**THE TASK:**
Recast the lines from the line with "Identify the location" up to and including the line with "Looking at the" as a Markdown table with the columns Row and Line, skipping blank lines and leaving out the pictures.

**TASK MATERIAL:**

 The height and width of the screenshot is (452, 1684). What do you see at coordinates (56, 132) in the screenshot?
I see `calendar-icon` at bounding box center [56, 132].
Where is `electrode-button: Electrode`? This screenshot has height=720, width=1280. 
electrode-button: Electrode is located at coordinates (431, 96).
--
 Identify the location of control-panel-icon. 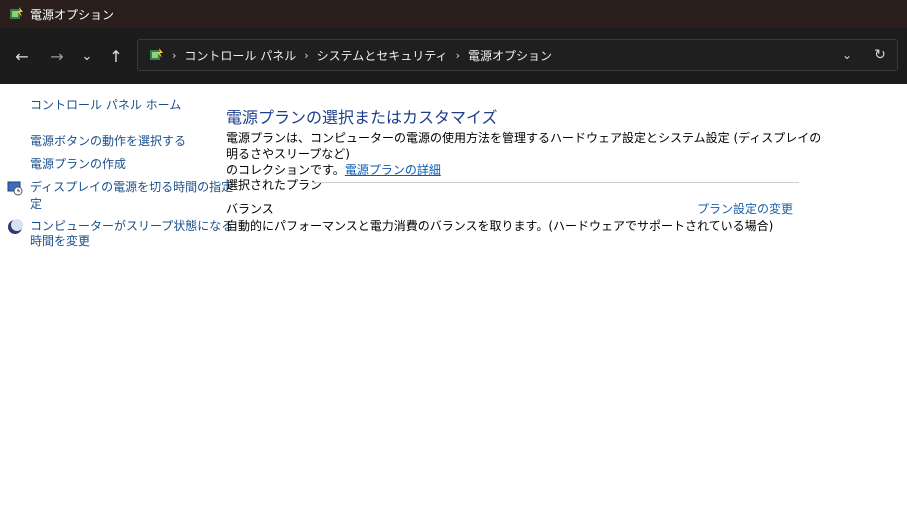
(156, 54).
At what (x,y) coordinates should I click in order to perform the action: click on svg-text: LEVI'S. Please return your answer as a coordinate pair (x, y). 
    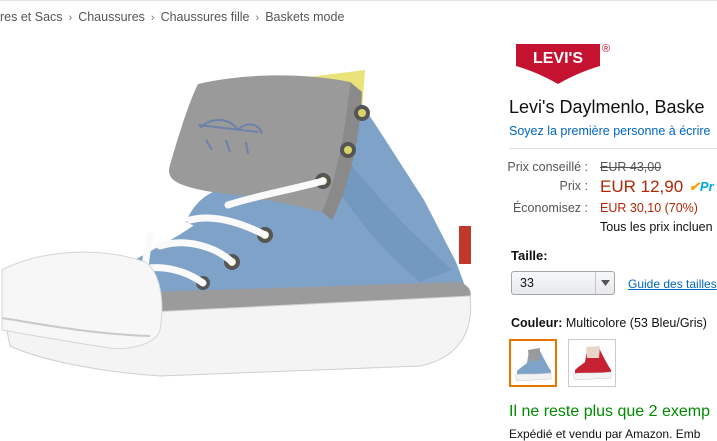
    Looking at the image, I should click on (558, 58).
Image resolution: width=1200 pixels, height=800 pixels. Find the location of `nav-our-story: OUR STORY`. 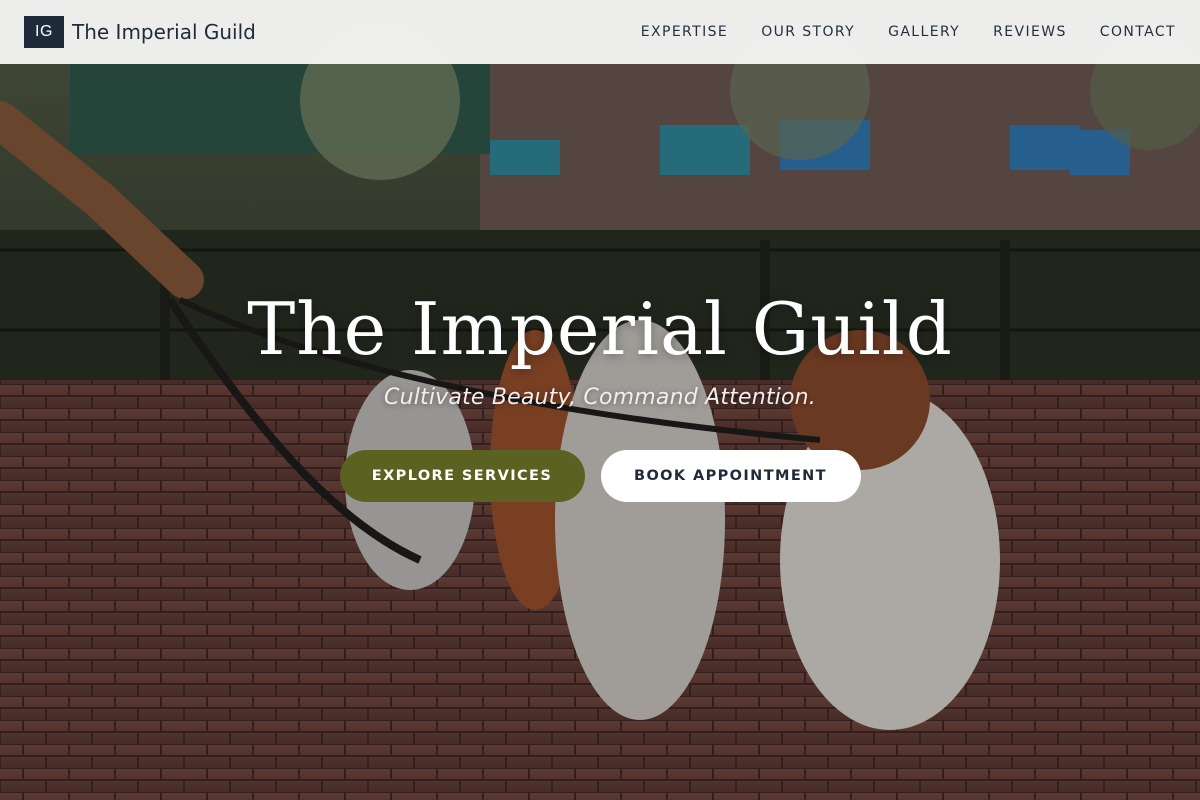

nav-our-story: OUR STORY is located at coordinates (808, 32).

**ANSWER AREA:**
| Row | Line |
|---|---|
| 1 |  Identify the location of control-panel-icon.  |
| 2 | (156, 54). |
| 3 | At what (x,y) coordinates should I click in order to perform the action: click on svg-text: LEVI'S. Please return your answer as a coordinate pair (x, y).  |
| 4 |     Looking at the image, I should click on (558, 58). |